Estratto scelto
▬▬▬

L’attacco ai diritti delle donne

di ENRICA FRANCO

Le difficoltà che le donne in Italia affrontano tutti i giorni dovrebbero essere argomento di approfondimento e motivo di lotta: sono invece spesso sottaciute, quasi non esistessero.

Le donne per prime sono silenti riguardo alla loro condizione, ammutolite da anni di attacchi pesantissimi. Il precariato, la disoccupazione, il taglio dei servizi sociali hanno colpito uomini e donne, ma sono queste ultime ad averne pagato il prezzo più alto. Una donna che si affaccia al mondo del lavoro, per quanto possa essere capace, trova porte sbarrate e umiliazioni. Dopo aver superato imbarazzanti colloqui riguardanti il proprio desiderio di maternità, lavora senza sosta nella vana speranza di ottenere un contratto a tempo indeterminato; le ore di straordinario non pagate non si contano e purtroppo, spesso, subisce in silenzio anche le angherie del proprio capo.

Tutto questo per ottenere, il più delle volte, un contratto a tempo determinato che si protrae all’infinito, fino all’eventuale gravidanza che coinciderà con il licenziamento, mentre i colleghi uomini guadagnano di più a parità di lavoro svolto e avanzano di carriera al di là delle loro reali capacità.

La casistica dei soprusi subiti dalle donne nel mondo del lavoro è lunga e variegata, colpisce principalmente le lavoratrici dipendenti, ma anche le donne che lavorano nella “fabbrichetta di papà”, costrette a contrattare la gravidanza con il “padre padrone”, o le lavoratrici autonome, prive di qualsiasi tutela sociale. Per non parlare delle difficoltà che incontrano le donne immigrate, alle quali sono preclusi la maggior parte dei lavori e vivono l’enorme difficoltà di essere prive dell’unica rete sociale che funzioni: la famiglia.

Esiste però una piccola categoria di donne che, pur subendo la cultura maschilista, non condivide le difficoltà della maggior parte di noi: sono le donne appartenenti alle classi sociali più elevate, dove la cura della casa e della famiglia è demandata a persone salariate. Anzi, si tratta di donne pronte a far subire ogni sorta di mobbing alle dipendenti appena rientrate dalla maternità. Questo perché esiste una divisione ben più profonda di quella creata intorno alla differenza di genere: è la divisione tra le classi sociali. Le lavoratrici non troveranno mai dalla loro parte le imprenditrici in nome di una presunta solidarietà tra donne: è un fatto.

▬▬▬

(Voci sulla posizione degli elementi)
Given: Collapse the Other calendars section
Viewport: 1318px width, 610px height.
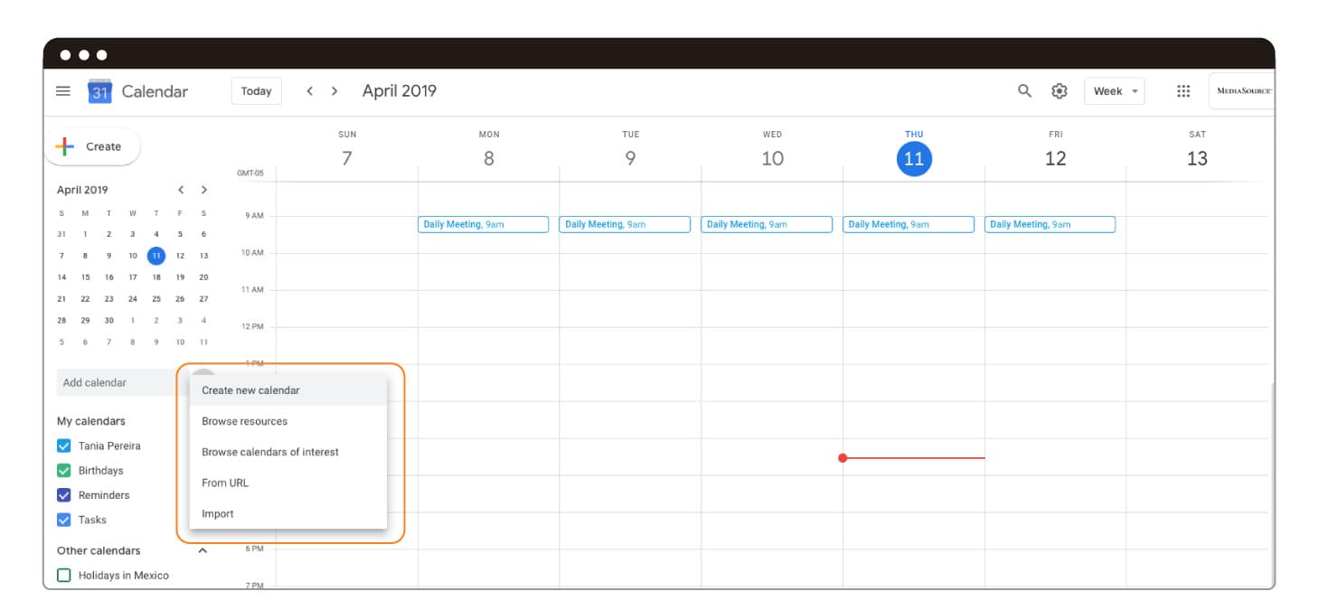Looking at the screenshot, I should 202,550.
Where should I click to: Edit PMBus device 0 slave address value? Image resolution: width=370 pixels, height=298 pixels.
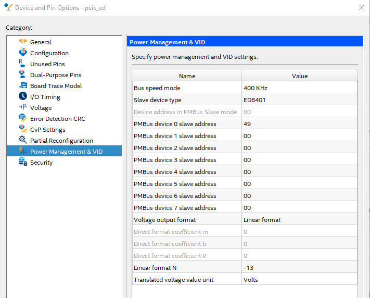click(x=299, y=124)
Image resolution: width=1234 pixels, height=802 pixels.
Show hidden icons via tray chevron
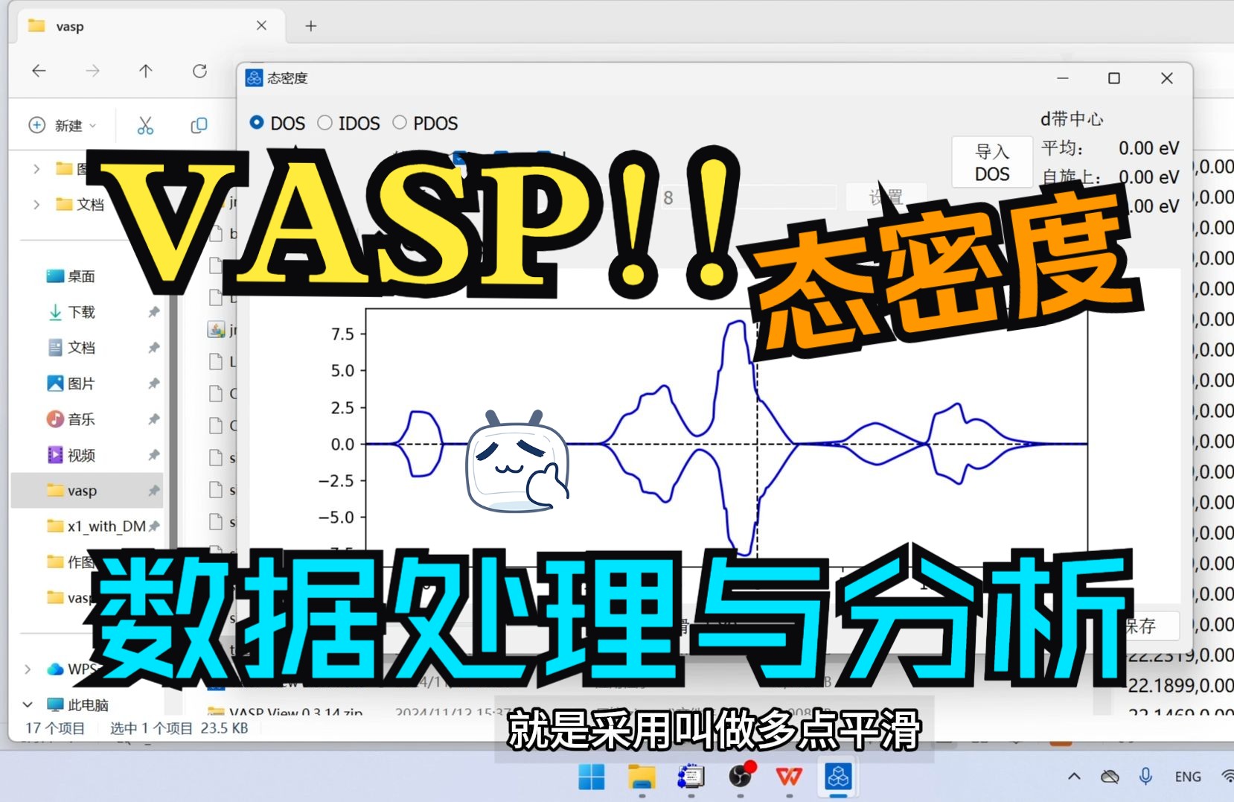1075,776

▬▬▬

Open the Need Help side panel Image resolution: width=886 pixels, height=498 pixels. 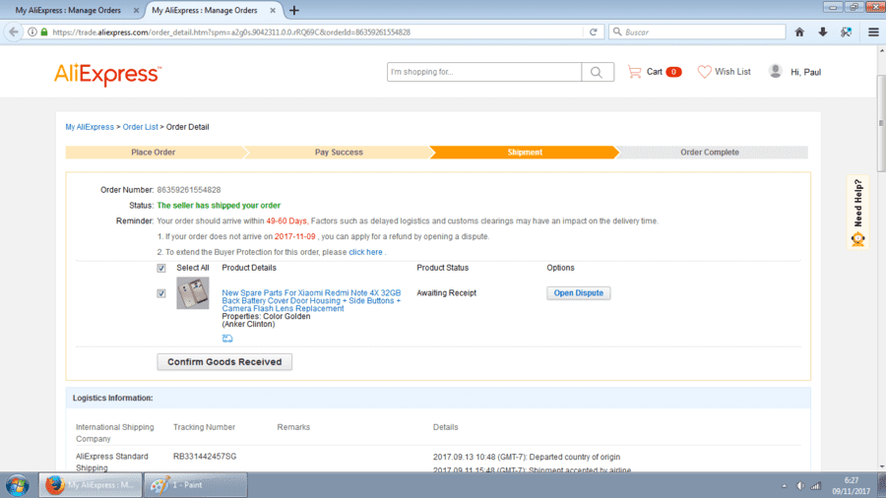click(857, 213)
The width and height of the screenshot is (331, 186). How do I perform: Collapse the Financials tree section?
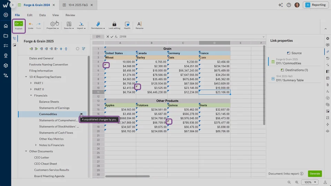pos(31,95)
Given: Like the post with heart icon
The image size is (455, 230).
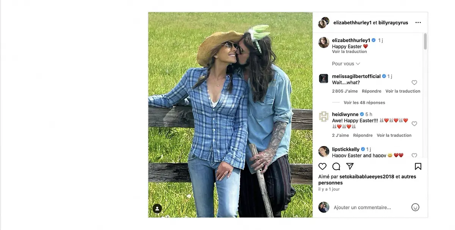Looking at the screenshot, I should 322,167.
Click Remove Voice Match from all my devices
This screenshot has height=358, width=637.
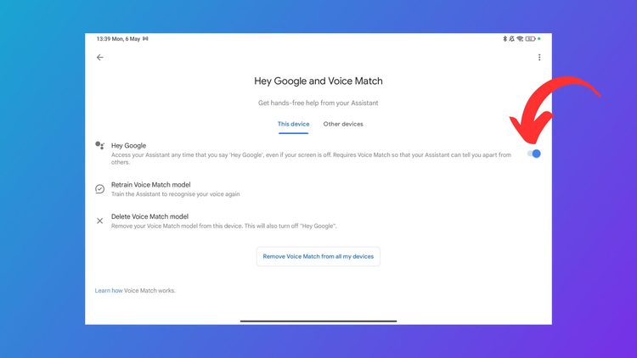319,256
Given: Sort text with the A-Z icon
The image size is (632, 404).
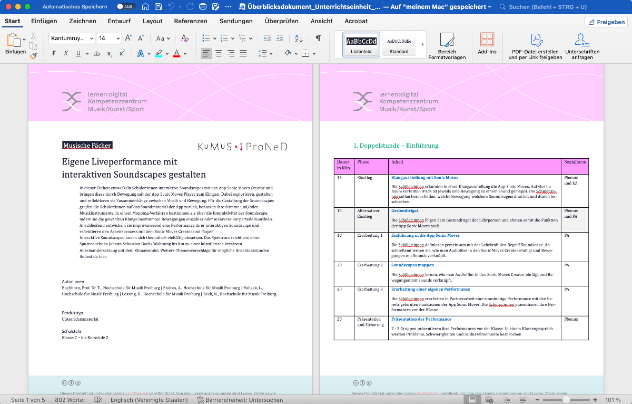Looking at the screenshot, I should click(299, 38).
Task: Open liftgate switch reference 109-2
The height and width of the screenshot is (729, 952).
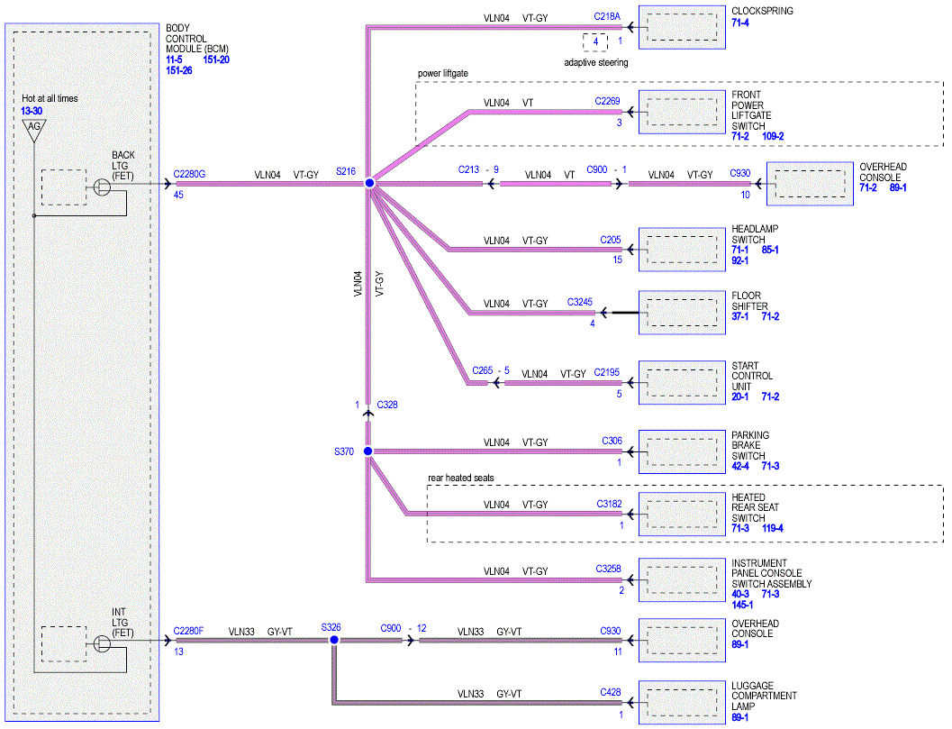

▬▬▬

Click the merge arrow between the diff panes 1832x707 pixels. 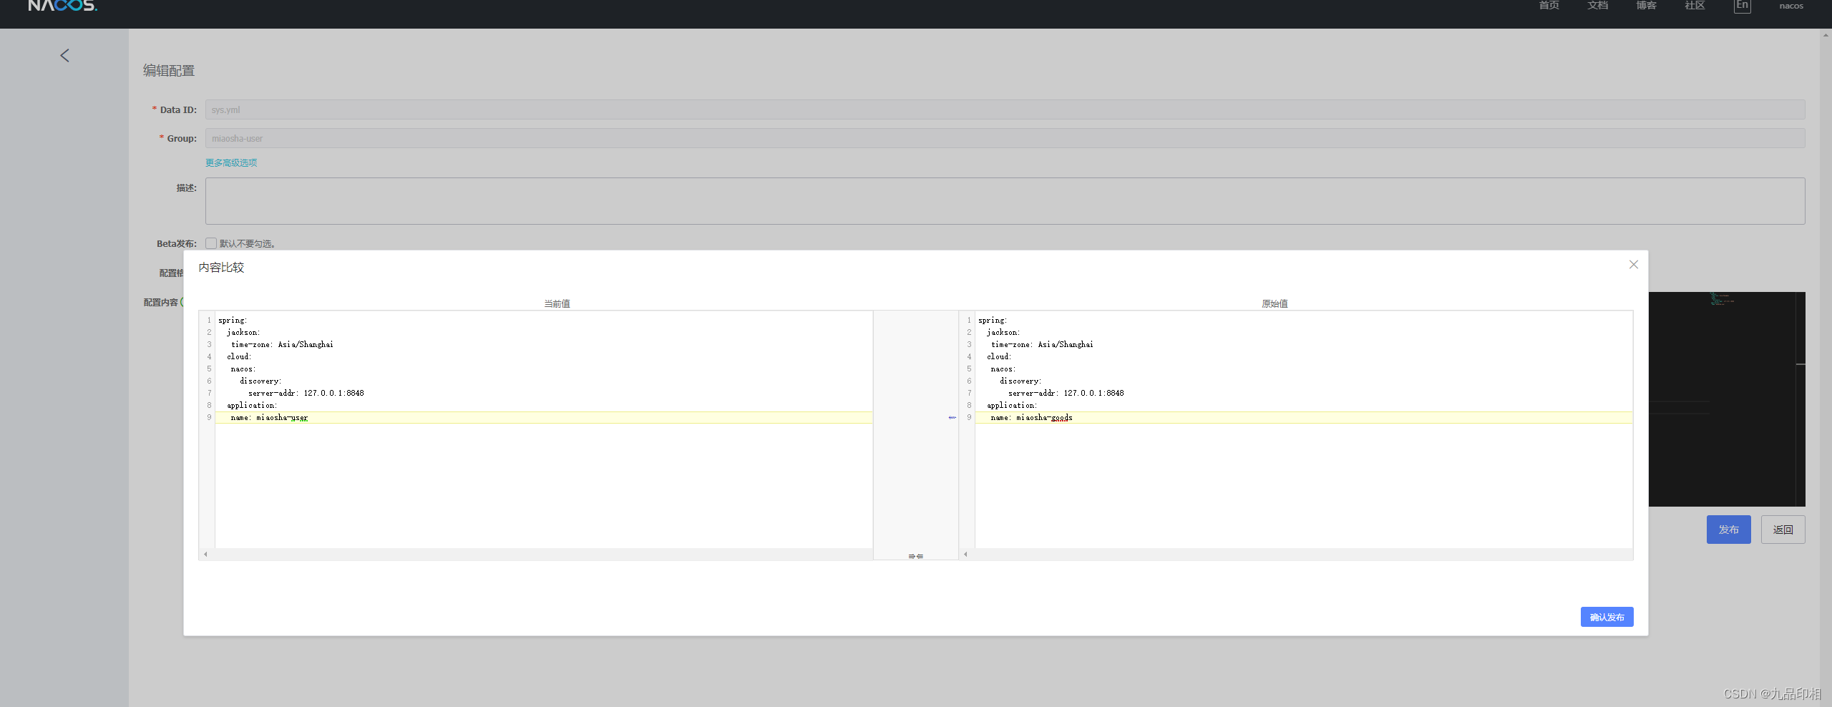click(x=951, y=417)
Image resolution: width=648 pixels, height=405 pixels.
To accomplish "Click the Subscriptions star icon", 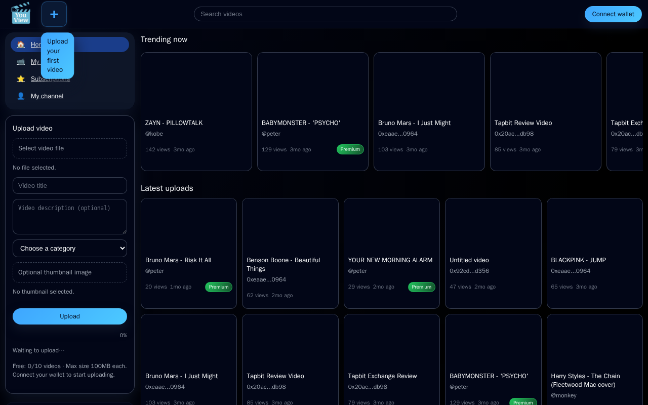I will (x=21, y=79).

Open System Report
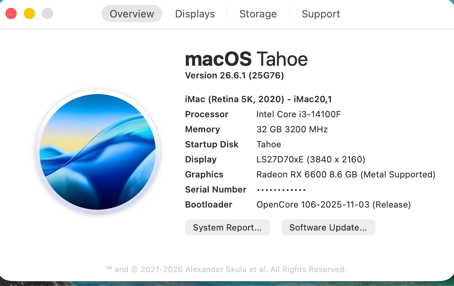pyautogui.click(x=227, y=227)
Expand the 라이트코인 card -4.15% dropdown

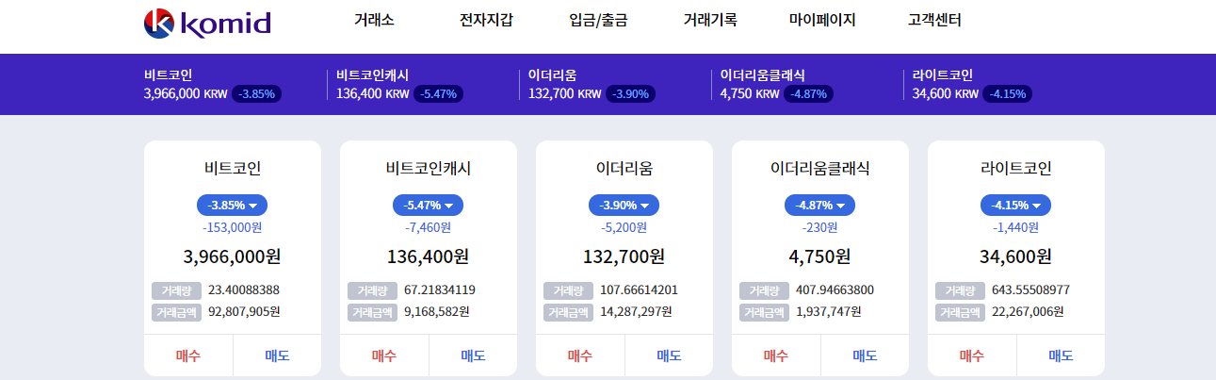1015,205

▬▬▬

Esercizio assegnato
Prosegui il testo sull'attacco ai diritti delle donne dopo la sua ultima frase.

Il risultato
Il movimento delle donne, quindi, non può essere un movimento interclassista. Tutti i tentativi avanzati in questa direzione hanno fallito; al contrario soltanto le donne dei ceti sociali più bassi, combattendo contro lo sfruttamento di classe che le opprime, giungeranno a liberarsi, contemporaneamente, dall’oppressione di genere. Una società nuova, in cui gli esseri umani potessero vivere in armonia, spazzerebbe la piaga del maschilismo in un colpo solo.

La cultura maschilista e patriarcale che invece ci attanaglia ha radici lontane (per chi volesse approfondire consiglio L’origine della famiglia, della proprietà privata e dello Stato di F. Engels) ed è indissolubilmente legata al sistema economico attuale. Base fondamentale di questo tipo di società è la famiglia, un nucleo di persone sempre più ristretto che rappresenta il vero dramma delle donne. Sono le donne all’interno di questo piccolissimo nucleo che hanno il “dovere sociale” di prendersi cura della casa, dei bambini, degli anziani e dei disabili. Un carico di lavoro disumano che rende schiave e abbruttisce.

In questi ultimi anni i continui tagli ai già pochissimi servizi sociali hanno peggiorato di gran lunga la situazione. Le donne si trovano ormai di fronte al bivio di dover scegliere tra il lavoro e la famiglia e, in tempi di difficoltà economica, la scelta risulta ancora più drammatica. E’ tra le quattro mura domestiche, inoltre, che troppe donne trovano violenza e persino la morte. Il dramma dei femminicidi è la punta dell’iceberg di questa infame cultura che riduce la donna a preda dell’uomo. La solitudine in cui si è ingabbiate non diminuisce, purtroppo, nemmeno dopo numerose denunce nei confronti degli aggressori.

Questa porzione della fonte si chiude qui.